By 08:45 ET (13:45 GMT), S&P 500 Futures were down 1.6%, while Dow Jones Futures were down 1.3%, and Nasdaq 100 Futures were down 2.3%. By contrast, the Dollar Index, which tracks the greenback against a basket of developed economy currencies, was up 0.6% at 105.38 and interest rate-sensitive 2-Year Treasury note yield was up 13 basis points at 4.38%.
Analysts said the report made it more likely that the Fed would have to continue tightening policy to tame inflation, even at the cost of a recession.
"I was allowing myself to get more hopeful about a soft landing...but this pretty much dashed that hope," tweeted Peterson Institute fellow Jason Furman, pointing to big upward revisions in hourly earnings in both of the last two months.

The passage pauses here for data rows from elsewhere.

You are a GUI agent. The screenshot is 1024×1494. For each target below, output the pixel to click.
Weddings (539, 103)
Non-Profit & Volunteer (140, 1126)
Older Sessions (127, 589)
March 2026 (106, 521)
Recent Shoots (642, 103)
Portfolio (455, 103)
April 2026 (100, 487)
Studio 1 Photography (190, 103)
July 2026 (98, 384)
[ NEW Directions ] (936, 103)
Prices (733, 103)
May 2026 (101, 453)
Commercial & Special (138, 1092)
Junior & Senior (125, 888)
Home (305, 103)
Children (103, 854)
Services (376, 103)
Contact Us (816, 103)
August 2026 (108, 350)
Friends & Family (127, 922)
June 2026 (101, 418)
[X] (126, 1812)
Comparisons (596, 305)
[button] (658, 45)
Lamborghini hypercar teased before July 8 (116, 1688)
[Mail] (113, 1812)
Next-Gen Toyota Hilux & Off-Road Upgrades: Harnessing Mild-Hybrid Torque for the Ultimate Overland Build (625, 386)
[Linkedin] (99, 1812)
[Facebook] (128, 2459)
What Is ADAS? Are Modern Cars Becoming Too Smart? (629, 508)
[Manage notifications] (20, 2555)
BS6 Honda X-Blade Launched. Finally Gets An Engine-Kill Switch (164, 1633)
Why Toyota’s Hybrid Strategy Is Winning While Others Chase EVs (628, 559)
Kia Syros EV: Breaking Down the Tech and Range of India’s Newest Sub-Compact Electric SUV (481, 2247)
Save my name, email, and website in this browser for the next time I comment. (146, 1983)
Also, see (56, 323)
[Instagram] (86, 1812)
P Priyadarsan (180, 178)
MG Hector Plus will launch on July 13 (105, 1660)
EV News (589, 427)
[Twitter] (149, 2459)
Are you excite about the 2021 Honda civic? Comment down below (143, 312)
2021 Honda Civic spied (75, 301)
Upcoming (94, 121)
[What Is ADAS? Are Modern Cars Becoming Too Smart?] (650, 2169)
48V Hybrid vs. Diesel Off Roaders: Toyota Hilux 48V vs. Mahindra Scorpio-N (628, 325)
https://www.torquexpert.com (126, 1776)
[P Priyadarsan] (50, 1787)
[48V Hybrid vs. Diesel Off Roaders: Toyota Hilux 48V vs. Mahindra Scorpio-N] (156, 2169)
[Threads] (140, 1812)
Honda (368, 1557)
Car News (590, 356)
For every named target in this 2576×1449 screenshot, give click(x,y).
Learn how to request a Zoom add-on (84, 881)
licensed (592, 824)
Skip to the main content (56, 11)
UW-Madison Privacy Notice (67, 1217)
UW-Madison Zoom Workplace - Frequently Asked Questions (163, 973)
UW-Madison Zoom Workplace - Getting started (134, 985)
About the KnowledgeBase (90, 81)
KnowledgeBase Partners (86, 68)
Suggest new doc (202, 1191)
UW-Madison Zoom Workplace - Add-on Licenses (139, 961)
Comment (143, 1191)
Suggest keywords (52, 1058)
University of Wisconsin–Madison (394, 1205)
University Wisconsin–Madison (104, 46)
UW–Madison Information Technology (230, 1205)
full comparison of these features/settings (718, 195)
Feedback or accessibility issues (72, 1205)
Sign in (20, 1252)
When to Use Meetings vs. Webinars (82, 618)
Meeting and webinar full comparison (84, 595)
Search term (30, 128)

That, together with a picture of slowing productivity growth, suggests that the labor market is still generating plenty of inflationary pressure, he argued.
"You probably want to revise your views on inflation and it’s overall dynamic more based on today’s jobs report than any other data report this entire year. And not in a favorable direction," Furman said.
On a sectoral breakdown, there were big gains in employment in the hospitality and leisure sector again, with manufacturing and construction also continuing to trend up. However, there were also increasingly visible pockets of weakness in consumer-facing sectors at the start of the key holiday season, with retail, transportation, and warehousing all shedding jobs.
"Retail hiring has been much lower so far this holiday season compared to any year in the 2010s," said Daniel Zhao, chief economist with Glassdoor.